Spanish as Music or Buildings

Spanish words collected like a discography, arranged into albums and made into playlists. Specifically to me this is a series of midcentury British light jazz called “Test Card Music” (a series which sounds like a genre itself). The cover colors are colorful and abstract. There’s even more series that fit the same easy listening purpose, but I think it was only this series.

There are earlier dreams, when I woke early and couldn’t get back to sleep, where Spanish words appeared on the landings and interiors of buildings. I moved around freely like a drone or a free-floating camera.

Categories
Dream Journal

Singular Standing Dream, Dad’s Casserole

A marathon of a first dream that seems to last most of the night. Yet little of it is remembered… as so little seemed to happen. My crush and I stand next to a program guide — this is the main image. We simply stand there, still, static.
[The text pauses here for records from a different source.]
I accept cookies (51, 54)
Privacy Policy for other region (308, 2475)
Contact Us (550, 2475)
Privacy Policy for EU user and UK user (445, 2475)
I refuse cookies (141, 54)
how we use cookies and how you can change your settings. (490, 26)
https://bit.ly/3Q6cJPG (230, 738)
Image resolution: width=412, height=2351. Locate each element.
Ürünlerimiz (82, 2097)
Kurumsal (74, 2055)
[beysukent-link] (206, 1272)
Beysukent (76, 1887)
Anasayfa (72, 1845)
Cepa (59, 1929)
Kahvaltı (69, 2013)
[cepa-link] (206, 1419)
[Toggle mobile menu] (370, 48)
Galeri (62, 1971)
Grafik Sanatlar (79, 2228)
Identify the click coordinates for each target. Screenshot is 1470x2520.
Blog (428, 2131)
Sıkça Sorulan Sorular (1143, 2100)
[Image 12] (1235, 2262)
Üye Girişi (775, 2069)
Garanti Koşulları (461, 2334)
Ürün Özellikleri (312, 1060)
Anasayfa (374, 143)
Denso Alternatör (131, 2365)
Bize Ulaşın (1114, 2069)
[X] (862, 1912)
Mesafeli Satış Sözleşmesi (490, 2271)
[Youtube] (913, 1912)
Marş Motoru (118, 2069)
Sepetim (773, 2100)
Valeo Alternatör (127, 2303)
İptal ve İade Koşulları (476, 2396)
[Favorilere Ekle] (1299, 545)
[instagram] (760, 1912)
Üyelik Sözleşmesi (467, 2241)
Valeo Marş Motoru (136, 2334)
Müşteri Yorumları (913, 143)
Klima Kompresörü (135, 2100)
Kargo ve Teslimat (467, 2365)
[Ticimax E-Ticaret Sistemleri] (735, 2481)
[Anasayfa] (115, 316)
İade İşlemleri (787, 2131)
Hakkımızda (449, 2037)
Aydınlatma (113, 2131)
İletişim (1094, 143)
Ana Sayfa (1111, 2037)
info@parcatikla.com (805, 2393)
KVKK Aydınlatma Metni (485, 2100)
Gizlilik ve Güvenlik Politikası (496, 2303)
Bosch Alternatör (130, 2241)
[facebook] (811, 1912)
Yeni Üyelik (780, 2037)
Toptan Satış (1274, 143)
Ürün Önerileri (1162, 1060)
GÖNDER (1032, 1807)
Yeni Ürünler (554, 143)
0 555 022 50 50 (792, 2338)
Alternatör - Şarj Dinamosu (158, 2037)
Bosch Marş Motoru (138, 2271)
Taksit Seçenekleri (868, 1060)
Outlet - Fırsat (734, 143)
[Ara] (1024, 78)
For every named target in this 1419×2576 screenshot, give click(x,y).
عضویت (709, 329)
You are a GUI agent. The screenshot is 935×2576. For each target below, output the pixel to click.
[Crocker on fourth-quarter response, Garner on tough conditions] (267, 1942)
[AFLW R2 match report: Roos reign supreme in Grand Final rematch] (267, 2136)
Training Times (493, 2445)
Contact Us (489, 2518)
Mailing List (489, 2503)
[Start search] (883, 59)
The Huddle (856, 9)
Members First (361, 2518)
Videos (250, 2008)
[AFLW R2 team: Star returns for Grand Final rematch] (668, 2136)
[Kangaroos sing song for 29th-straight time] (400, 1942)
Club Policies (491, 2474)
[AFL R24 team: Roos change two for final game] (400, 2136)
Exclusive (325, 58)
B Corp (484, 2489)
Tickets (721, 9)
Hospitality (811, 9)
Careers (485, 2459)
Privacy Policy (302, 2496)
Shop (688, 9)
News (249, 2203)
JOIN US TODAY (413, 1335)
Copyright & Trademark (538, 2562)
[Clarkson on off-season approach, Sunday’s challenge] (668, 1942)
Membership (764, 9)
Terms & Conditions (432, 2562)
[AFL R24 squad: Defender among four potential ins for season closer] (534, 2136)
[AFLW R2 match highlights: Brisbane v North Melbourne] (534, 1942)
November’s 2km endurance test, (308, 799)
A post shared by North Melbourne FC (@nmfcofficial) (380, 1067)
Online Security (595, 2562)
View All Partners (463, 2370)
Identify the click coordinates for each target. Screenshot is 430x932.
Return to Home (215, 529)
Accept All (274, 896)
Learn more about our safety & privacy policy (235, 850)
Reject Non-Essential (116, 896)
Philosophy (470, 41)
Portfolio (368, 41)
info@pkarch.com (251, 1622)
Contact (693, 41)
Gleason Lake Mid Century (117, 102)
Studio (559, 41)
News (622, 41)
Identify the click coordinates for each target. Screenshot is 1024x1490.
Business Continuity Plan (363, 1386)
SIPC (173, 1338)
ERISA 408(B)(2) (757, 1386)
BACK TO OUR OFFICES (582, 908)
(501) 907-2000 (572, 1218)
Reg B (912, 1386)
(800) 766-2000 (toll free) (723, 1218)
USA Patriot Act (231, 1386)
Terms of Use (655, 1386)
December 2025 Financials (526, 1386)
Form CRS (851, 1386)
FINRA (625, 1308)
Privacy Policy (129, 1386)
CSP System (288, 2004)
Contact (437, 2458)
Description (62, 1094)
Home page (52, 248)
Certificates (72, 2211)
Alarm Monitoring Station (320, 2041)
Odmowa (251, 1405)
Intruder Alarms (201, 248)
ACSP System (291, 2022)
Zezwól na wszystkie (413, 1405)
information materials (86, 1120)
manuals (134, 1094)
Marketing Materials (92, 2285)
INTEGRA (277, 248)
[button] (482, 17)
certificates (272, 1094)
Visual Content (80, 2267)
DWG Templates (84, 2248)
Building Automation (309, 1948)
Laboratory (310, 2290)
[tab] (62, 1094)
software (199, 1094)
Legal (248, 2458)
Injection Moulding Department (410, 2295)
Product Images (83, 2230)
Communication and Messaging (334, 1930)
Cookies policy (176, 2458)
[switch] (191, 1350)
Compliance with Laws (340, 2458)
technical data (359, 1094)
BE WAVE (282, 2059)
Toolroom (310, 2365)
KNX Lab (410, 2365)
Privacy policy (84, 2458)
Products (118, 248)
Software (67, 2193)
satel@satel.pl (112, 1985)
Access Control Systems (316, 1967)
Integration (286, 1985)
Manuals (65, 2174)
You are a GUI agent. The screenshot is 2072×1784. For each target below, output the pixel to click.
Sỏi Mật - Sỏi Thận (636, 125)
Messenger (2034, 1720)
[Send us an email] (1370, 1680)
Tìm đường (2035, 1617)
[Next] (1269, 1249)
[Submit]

As the dream deteriorates into wakefulness, I ride a bike around a specific blind corner in my neighborhood (the crosswalk at Potrero and Cesar Chavez). In the instant I round the corner I imagine threading my trajectory between a former crush and new crush, one oncoming and one outgoing. I wake up and realize I’ve had the strange experience of sleeping nearly 8 hours dreaming basically a single scene.


I go back to sleep wishing to gather more dreams. Not the worst excuse, I suppose.

Visiting my childhood home after a long hiatus, where my dad still lives. I notice the house’s original CRT TVs are mostly gone. When I ask about this my dad says they tended to get cracked from falling forward onto the ground, since their design was off-balance. Eating some of my dad’s
hastily prepared food at the kitchen bar (maybe Cheez-It casserole?) I find a hair embedded through it. I make a conscious effort not to worry about it. My dad puts on an 8tracks playlist he made through tinny computer speakers. I help by casting it to the living room speakers too — they coincidentally sync together on the first try, no trouble. My wife mentions she’s hungry so I offer her the casserole. She tries it but finds the hair right away and can’t eat it. Because of the hair. Guess I can’t blame her.

It dawns on me that the amount of males and females living in our apartment building has always remained constant. Whether this is intentional or not I couldn’t guess. But I do note this was true until a pair of kids move next door not long ago. They are, curiously enough, a boy and a girl.